Obama’s Bahamas

I’m a bad American. I was out of the country on vacation on Election Day. At the time I scheduled it, I was trying to keep in mind all the November birthdays of the people in my life so as not to avoid them so I guess you could say I was being a good friend, and not a good citizen, first. However, I did eventually realize that my maneuvering meant I would be in the Bahamas when the United States was having one of its most important presidential elections of our time.

Damn. It.

Of course, I could always vote absentee, a process I was very familiar with after years of attending college in Boston while still registered in my hometown in Connecticut. Would I miss out on a celebration, though? Or perhaps, this was a good contingency plan--if all went badly, I could simply not come back. There are worse fates than to spend the rest of your days selling conch shells on the beaches of Nassau. It’s not as if I wasn’t paying attention to things on the contrary, this was the first national election that moved me enough to actually volunteer to get my candidate elected. I figured Obama wouldn’t mind me going on vacation—as long as my vote was still cast. And yet, there the guilt was, packed in my suitcase right next to my string bikini.

For my first time out of the country, the Bahamas was a good choice. Not too far away, native language is English, and no need to exchange currency. Scenery-wise, it actually reminded me a lot of Florida, that infamous swing state. How exciting to live in a state like that, I often thought, and would bemusedly lament my envy to those friends residing in the likes of Boca Raton and Colorado. “Your vote is so powerful, it means something!” I would tell them. They felt the pressure. When I brought my absentee ballot to the post office before leaving for my trip, I asked the guy at the counter if a lot of people had been coming in with them he replied in the affirmative. I surmised that to mean a lot of the area college kids (usuals to vote absentee) had been casting their ballots, and tending to lean a certain way, there was no doubt that Massachusetts was anything but a lock for blue.
Walking around the streets of the Bahamas, it soon became apparent that I was not in the U.S. of A. anymore, as nowhere in the States that I have ever been had as many friendly people as I encountered in Nassau. All smiling, eager, enthusiastic, on the whole, entirely pleasant to speak to! Bostonians would be shocked to find that cars consistently slow down for pedestrians to cross when they see you standing on the curb. As I searched among the shops and straw markets for souvenirs characteristic of the island, I chuckled when I came across the first set of “BAHAMA FOR OBAMA” t-shirts at one particular vendor. Now what would they have done if Clinton won the nod? No rhyming there, I thought. At the next stand I found them at, I casually asked the women working there what they thought of our election, which at that point, was the very next day.

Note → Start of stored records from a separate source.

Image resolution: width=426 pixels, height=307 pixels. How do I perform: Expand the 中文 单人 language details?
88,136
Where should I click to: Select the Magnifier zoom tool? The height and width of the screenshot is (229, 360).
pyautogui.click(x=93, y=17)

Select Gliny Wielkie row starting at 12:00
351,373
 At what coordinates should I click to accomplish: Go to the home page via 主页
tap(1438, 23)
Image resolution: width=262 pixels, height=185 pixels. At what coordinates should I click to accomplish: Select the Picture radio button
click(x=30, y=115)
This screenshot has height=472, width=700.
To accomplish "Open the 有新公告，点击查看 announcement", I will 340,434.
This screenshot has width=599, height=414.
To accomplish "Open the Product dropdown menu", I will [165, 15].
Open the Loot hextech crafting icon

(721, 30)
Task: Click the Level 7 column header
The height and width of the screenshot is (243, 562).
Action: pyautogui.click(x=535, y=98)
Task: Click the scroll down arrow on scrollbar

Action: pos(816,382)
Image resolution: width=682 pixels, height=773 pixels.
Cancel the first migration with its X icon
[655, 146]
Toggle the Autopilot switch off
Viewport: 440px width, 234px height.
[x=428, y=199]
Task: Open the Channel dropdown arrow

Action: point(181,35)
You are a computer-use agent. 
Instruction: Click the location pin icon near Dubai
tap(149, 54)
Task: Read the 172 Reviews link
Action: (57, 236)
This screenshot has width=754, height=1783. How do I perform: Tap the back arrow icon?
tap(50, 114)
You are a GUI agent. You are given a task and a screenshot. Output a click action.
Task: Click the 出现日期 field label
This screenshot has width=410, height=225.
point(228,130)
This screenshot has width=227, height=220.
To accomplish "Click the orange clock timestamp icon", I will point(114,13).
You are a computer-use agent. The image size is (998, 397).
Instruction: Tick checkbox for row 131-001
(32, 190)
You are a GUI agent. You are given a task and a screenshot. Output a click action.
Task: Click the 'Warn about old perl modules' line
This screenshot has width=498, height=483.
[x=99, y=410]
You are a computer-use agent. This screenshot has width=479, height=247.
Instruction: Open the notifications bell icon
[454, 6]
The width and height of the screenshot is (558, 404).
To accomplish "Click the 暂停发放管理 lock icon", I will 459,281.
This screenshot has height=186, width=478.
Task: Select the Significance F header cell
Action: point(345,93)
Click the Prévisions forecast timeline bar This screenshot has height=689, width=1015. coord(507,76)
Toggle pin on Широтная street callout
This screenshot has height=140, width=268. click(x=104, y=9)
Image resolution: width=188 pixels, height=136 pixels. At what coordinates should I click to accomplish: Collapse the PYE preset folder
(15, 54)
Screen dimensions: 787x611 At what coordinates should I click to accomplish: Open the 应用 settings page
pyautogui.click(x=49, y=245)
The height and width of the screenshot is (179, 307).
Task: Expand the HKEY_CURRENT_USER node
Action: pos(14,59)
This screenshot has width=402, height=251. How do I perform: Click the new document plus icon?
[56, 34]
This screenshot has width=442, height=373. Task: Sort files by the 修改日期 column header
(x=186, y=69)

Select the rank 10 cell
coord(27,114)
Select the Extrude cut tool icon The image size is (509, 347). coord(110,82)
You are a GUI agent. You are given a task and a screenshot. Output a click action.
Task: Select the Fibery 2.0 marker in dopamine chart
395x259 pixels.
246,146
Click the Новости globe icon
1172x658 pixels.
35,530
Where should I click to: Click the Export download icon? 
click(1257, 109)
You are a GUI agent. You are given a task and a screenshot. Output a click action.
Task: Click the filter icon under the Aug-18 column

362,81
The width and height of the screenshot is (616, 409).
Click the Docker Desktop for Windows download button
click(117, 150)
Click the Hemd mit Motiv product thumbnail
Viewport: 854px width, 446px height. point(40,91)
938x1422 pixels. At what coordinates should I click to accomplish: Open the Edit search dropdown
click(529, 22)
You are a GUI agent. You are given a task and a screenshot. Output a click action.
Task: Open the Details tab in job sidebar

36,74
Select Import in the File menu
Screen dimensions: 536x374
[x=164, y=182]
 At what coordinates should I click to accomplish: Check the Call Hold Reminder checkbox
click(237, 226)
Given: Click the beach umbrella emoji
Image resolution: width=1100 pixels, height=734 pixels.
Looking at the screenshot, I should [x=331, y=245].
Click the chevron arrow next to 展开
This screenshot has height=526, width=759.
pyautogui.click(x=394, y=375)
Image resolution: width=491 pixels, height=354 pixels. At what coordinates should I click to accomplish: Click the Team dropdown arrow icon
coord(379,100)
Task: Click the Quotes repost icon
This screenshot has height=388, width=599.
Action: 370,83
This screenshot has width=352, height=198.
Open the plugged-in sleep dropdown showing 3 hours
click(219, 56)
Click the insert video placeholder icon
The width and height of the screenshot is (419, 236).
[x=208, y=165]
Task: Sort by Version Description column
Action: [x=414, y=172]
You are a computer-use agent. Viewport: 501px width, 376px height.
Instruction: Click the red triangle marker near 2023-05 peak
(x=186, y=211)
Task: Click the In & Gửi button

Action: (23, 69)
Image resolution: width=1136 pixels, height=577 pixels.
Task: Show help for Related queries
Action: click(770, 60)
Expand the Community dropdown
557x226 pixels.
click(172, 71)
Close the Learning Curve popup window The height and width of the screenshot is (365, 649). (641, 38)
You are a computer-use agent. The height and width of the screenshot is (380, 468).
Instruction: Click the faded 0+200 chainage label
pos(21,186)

“We don’t want any more Bush,” they resoundingly answered.

I fervently agreed, but pressed for more. Does the Bahamas really want Obama? If so, why?

“The Bahamas has not been an independent nation that long, and we remember the times in the US when the blacks were put behind the whites. McCain seems like he would put the rich ahead of the poor, and that’s not right. Just like I make decisions that affect my children, and my children’s children, when something happens with the US, it affects the Bahamas. We worry though with Obama too. If he opens up Cuba to the US, that would be bad for the Bahamas because when people come to the islands, they might want to go someplace different that they have never been to before.”